KUWAIT: Two lawmakers who recently arrived back from the Comoros gave conflicting statements on whether the issue of stateless residents was discussed or not, adding even more uncertainty surrounding the fate of Kuwait’s population of ‘bedoons’.
MP Saud Al-Huraiji, head of the parliamentary delegation that visited the African nation last week, denied on Sunday that Kuwaiti lawmakers had any discussions with Comorian officials related to the bedoon issue. However, delegation member MP Hamdan Al-Azmi was quoted by the press yesterday confirming that such discussions took place.
Not only that, but Azmi told Al-Anbaa daily that Comorian officials ‘agreed in principle’ on the possibility of giving the African country’s citizenship to stateless residents in Kuwait. Huraiji himself was quoted by the press ahead of the visit as saying that the delegation would attend workshops on the settlement of bedoons in the Comoros, and probe the credibility of recent talks in that regard.
The governments of Kuwait and the Comoros had reportedly discussed in the past the possibility of granting the African nation’s citizenship to stateless residents in Kuwait. However, the issue of resettling ‘bedoons’ in the Comoros was not addressed. One Comorian official has recently confirmed that. According to Azmi, the Comorian interior minister informed the Kuwaiti delegation that negotiations took place with Kuwait over the possible naturalization of ‘bedoons’ “based on an initiative from the Comoros.”
“The Comoros expressed agreement in principles over the issue,” Azmi said, “and they need specific legislations to be passed in (the Comorian) parliament for that purpose. A delegation from the Comoros had discussed this issue during a previous visit to Kuwait, and negotiations have been ongoing for over a year.”
Azmi, meanwhile, reiterated his rejection to such proposals, demanding that the Kuwaiti government naturalizes deserving ‘bedoons’. Kuwait first entertained the idea of providing the Comoros’ citizenship to ‘bedoons’ in 2014, following in the footsteps of the United Arab Emirates.
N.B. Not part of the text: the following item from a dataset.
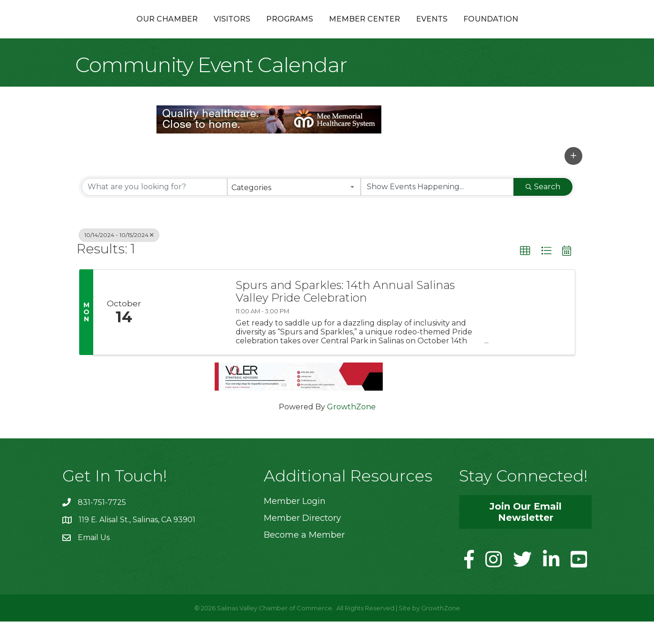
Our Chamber (117, 30)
Under a plan reportedly discussed between the governments of the two nations, illegal residents would obtain Comoros’ citizenship and retain the rights to reside in Kuwait under Article 22 (self-sponsorship), to free education and health care, and to employment. Meanwhile, Kuwait would build schools, institutes and houses in the island-nation. Kuwait insists that no stateless resident would be forcibly deported as a consequence of this plan.
The ambiguity in lawmakers’ most recent comments is reflective of the way that both government and parliament have approached this dilemma since Kuwait’s independence over half a century ago. Kuwait is home to more than 100,000 illegal residents who seek Kuwaiti citizenship as well as civil and social rights. However, the government says that only 34,000 are qualified for consideration while the rest are Arabs or descendants of Arab people who moved to Kuwait following the discovery of oil and deliberately disposed of their original passports to seek citizenship in the oil-rich country.
Last November, Interior Ministry’s Assistant Undersecretary for Citizenship and Passports Affairs Major General Mazen Al-Jarrah confirmed that the issue pertaining with the 34,000 illegal residents is being studied in cooperation with the Central Apparatus for Illegal Residents; a state body established in 2010 to find a final solution to the decades-old bedoon problem. He added that while those people have documents to prove they were registered in the 1965 census – a prerequisite for consideration to receive citizenship – further filtering could render some files disqualified due to security and other reasons.
The National Assembly approved recently several recommendations pertinent to the conditions of illegal residents. The recommendations included the naturalization of worthy illegal residents, mainly the children of martyrs, Kuwaitis’ relatives and military personnel. They also called for handing out ‘security cards’ to illegal residents who are not included in naturalization lists so that they could gain access to basic humanitarian and social rights, recruiting them at military and government agencies and bodies as well as the private sector, and for reconsidering existing security restrictions on illegal residents’ families. Furthermore, illegal residents should be given access to birth and death certificates, marriage and divorce contracts, driving licenses and public schools.
Minister of State for Cabinet Affairs Sheikh Mohammad Abdullah Al-Mubarak Al-Sabah had warned that the government would abstain from voting unless such recommendations were reformulated. But, he had assured that the issue of illegal residents was given top priority by the government.
Kuwait has for over six years been encouraging ‘bedoons’ to legalize their status by obtaining documents that show their original nationalities, announcing benefits to those who do so including residency permits, free-of-charge education and health services, supply cards, and priority recruitment after Kuwaiti nationals in public agencies and bodies. Last November, Kuwaiti authorities announced that over 7,000 stateless people have regulated their status since 2011.